Component C — Single-line reference to “Supporting Accurate Views of Emergency Services Act of 2025 / 911 SAVES Act of 2025”

  • Notes
    • The packet begins with a citation line naming the “Supporting Accurate Views of Emergency Services Act of 2025” (the “911 SAVES Act of 2025”) but provides no substantive text or provisions for that act.
    • This appears to be an unrelated header or misfiled language. No summary of provisions is possible from the material provided.

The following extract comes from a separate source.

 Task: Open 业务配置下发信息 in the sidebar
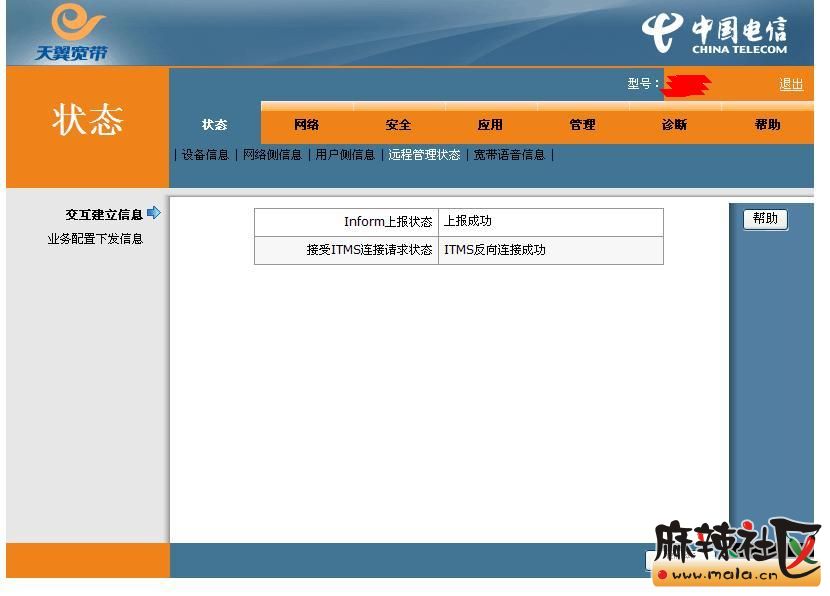pos(95,239)
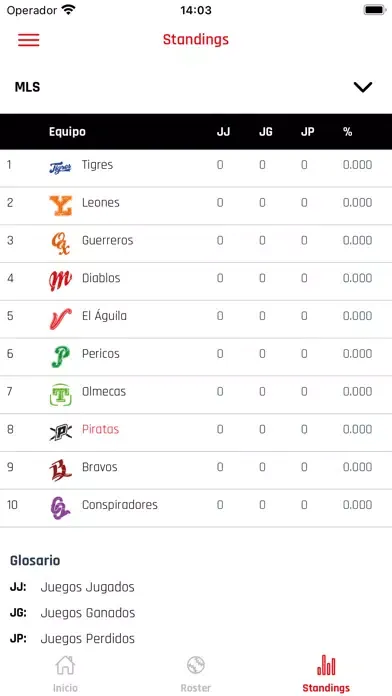Select the Standings bottom tab
The image size is (392, 696).
point(326,674)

Sponsors and Related Bills

  • Sponsors listed in the packet include a mix of federal and state legislators: Norma J. Torres (primary), Brian K. Fitzpatrick (cosponsor), Carl Gilliard, Sharon Henderson, Karen Lupton, Lydia Glaize, John M. Cabello. This mix reinforces that multiple distinct resolutions are included.
  • Related/companion bills noted: H.R. 637 and H.R. 1932 — may correspond to the Medicare immunosuppressive coverage advocacy at the federal level; verify which chamber and text match.

Impact summary and next steps

  • The Hispanic Heritage Month text is ceremonial and does not create legal obligations; it primarily encourages recognition and activities.
  • The Georgia urging resolution is non-binding but signals state-level support for federal legislation to extend lifelong immunosuppressive drug coverage to liver, heart, and lung transplant recipients. If enacted federally, the policy could reduce long‑term costs by preventing graft loss and dialysis returns and improve patient outcomes.
  • Because the packet mixes distinct texts and contains inconsistent procedural dates, I recommend consulting the official legislative clerks or the sponsors’ offices for:
    • The authoritative bill text and jurisdiction for the specific H.R. 540 of interest.
    • Current legal status and exact companion/related federal bill numbers for the Medicare coverage proposal.

Compiled from official sources — confirm details with the bill’s official record.